Since the Cistercian monastic life is lived with so much silence and Merton was such an outgoing, talkative type, his journals became his dialogue partner.  So instead of sitting down and chatting with someone, Merton would sit down and “chat” with his journal.  The good news is that we now have those “chats” in literary form. 

So innocently last evening I was reading along---enjoying the conversation with Merton.  And then, boom, came this sentence, which nearly knocked me for a loop.  As the 1960s unfolded, Merton seemed to get an eerie sense of his own death.  He was not an old man yet (turned 45 years old in 1960), but death comes up in his writing with some frequency.  Such was it in this journal entry.

The entry for December 15, 1962 raises the death topic.  He says,“… this sense of being suspended over nothingness and yet in life, of being a fragile thing, a flame that may blow out, and yet burns brightly, adds an inexpressible sweetness to the gift of life, for one sees it entirely and purely as a gift.”  Somehow at a very deep level, I knew exactly what Merton was describing.  It is not a thought so much as a primal experience that is, then, put into words.  I am sure, Merton would say the words are inadequate to the depth of the experience.
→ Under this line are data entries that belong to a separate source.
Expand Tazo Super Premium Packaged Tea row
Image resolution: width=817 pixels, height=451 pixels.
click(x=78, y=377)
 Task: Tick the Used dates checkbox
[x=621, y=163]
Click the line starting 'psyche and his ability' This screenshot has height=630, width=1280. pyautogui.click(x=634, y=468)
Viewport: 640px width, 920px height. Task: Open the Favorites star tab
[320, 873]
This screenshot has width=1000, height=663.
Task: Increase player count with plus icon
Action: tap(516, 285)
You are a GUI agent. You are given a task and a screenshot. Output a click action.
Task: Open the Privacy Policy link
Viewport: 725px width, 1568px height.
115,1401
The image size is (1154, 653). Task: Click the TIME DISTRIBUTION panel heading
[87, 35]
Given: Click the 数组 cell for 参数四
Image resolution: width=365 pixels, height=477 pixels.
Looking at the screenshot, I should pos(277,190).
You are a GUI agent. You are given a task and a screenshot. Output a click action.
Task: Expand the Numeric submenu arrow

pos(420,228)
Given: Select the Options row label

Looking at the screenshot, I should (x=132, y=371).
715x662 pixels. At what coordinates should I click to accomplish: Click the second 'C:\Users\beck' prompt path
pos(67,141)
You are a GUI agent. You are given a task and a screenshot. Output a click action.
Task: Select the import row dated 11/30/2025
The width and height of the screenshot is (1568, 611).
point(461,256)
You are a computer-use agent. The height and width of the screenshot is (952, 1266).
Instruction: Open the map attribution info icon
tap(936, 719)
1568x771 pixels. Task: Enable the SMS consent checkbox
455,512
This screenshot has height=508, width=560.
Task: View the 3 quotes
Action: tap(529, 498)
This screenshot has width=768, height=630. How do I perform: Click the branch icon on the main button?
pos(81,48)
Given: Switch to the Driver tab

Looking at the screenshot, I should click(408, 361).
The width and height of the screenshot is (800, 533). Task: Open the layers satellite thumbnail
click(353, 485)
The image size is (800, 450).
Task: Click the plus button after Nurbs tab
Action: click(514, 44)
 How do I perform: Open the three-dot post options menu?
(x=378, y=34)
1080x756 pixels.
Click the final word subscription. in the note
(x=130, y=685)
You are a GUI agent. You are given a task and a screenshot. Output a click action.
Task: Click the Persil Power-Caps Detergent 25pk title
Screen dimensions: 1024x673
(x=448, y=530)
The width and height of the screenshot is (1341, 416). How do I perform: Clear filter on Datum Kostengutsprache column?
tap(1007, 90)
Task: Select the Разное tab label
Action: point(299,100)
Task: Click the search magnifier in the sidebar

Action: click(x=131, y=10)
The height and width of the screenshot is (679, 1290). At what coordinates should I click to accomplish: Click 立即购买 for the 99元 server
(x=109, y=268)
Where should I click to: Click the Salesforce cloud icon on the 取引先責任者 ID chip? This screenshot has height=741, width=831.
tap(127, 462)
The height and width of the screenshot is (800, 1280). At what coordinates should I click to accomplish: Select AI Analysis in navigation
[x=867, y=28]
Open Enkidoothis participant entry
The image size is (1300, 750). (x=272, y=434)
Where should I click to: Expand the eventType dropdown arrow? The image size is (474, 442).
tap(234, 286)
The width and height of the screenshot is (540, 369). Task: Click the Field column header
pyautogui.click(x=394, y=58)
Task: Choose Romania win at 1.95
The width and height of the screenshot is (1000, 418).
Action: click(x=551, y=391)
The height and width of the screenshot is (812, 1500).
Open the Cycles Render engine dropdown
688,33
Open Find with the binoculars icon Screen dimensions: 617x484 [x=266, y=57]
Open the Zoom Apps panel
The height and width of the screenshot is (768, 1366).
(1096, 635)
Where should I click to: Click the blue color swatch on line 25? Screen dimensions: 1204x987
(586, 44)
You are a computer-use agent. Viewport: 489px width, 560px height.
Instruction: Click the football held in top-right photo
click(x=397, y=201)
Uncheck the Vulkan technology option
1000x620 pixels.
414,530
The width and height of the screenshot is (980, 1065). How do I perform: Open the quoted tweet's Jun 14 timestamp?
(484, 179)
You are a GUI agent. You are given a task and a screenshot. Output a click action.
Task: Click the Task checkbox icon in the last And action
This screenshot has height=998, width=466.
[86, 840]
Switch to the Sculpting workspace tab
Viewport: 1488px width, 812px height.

There is power in the experience.  As I read it, the experience is being suspended.  There you hang…over nothingness and yet…not yet.  Somehow you know that ultimately nothingness will get you.  And when it does, life is over.  The thing I like about this Merton quotation is both the truth of this experience and the fact that he is not scared. 

I appreciate the next phrase.  He is aware of life “being a fragile thing.”  “So it is,” I exclaim.  Even big, strong guys at some point come to this realization!  And he goes on.  Life is “a flame that may blow out.”  But it has not yet extinguished.  In fact, it “yet burns brightly.”  That is what I so want to be true.  I want my life to be a flame that yet burns brightly.  I don’t want life to be a dull flame.  I don’t want it to flicker perilously, piteously gasping for just a little more oxygen to survive one more day.

Merton ends where I want to begin each day: life is a gift.  This seems to be the basis for blessing rather than desert.  If I can see life as a gift, then I am positioned to see it as a blessing.  If I somehow think I caused life and control life, then I see what I get as what I deserve.  Now that is scary, because at some point things will happen that I probably won’t think I deserve.

I really do think life is a gift.  Thank God!  And at some point I might be suspended over nothingness, but I want to remember I still am in life.  My flame can burn brightly.  Ah, that is the trick of the day.  My flame “can” burn brightly.  That is different than “will” burn brightly.

It is up to me.  Where can I burn brightly today with my life…this fragile thing?